O olhar de Joaquim endureceu, e ele não se deixou influenciar pelas palavras da esposa. A raiva estava desenfreada, tomando conta dele, e ele só pensava na traição que acreditava ter acontecido.

Maria, então, lutou contra a dor que a consumia e, com a última força que lhe restava, olhou nos olhos do marido e lançou uma maldição:

— Que você e esse garoto amaldiçoado se fodam! Que ele vire uma besta selvagem todas as noites de lua cheia, assim como é o seu caráter! Que a lua o transforme em um monstro, e que ele sinta a dor da traição em seu próprio coração!

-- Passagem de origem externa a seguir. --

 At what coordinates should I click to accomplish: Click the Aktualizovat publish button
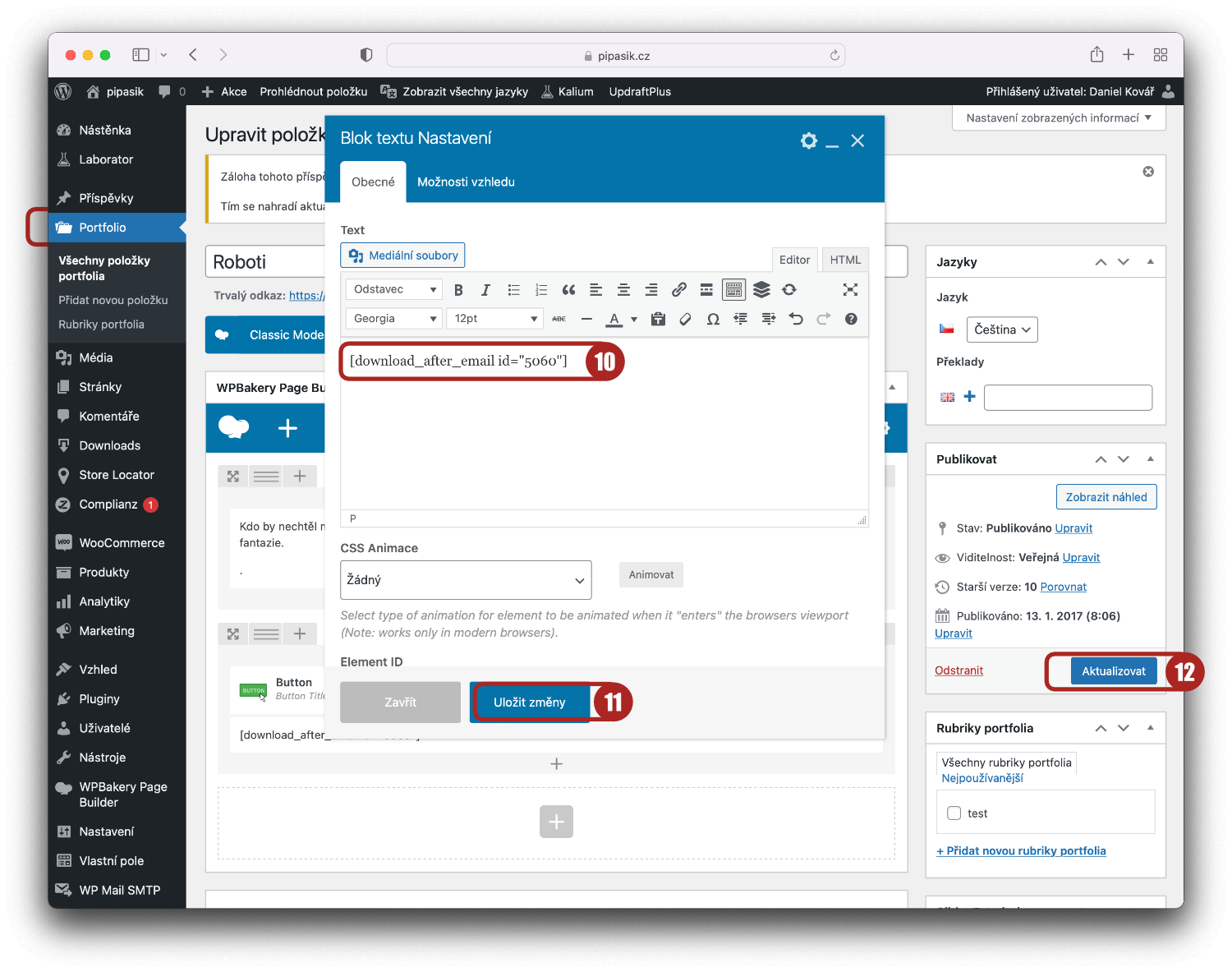coord(1113,671)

Aquelas palavras ecoaram no ar como um eco sombrio, reverberando entre as paredes da casa. Joaquim, paralisado pela fúria e pela incredulidade, assistiu enquanto Maria dava seu último suspiro. O peso da maldição pairou no ar, envolvendo-os em uma escuridão crescente, como se as próprias sombras da noite viessem para reclamar a alma da mulher.

Após a última exalação de Maria, Joaquim sentiu um frio profundo tomar conta de seu ser, como se a própria escuridão da noite começasse a envolvê-lo. Ele se ergueu lentamente, a mente embotada pelo peso de suas ações e pela maldição que agora reverberava em seu coração. Ele não ousava encarar o corpo sem vida de sua esposa. Em vez disso, dirigiu um olhar firme e gélido para Zeca.

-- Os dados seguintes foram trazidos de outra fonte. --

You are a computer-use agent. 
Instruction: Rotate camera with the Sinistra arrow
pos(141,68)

— Arruma suas coisas, moleque. Nós vamos embora daqui.

Zeca, com um brilho satisfeito nos olhos que tentava disfarçar, obedeceu, recolhendo seus poucos pertences em silêncio. Sabia que a mãe estava morta por causa das mentiras que contara, mas, em vez de arrependimento, sentia apenas uma estranha excitação. Ele havia conseguido o que queria: desestabilizara o pai e eliminara a mãe de sua vida.

Joaquim selou o jumento rapidamente, e, sem olhar para trás, montou o filho junto a ele. A casa que fora cenário de tanto trabalho e dedicação agora era apenas uma lembrança distorcida, um espaço sombrio que ele nunca mais desejava ver.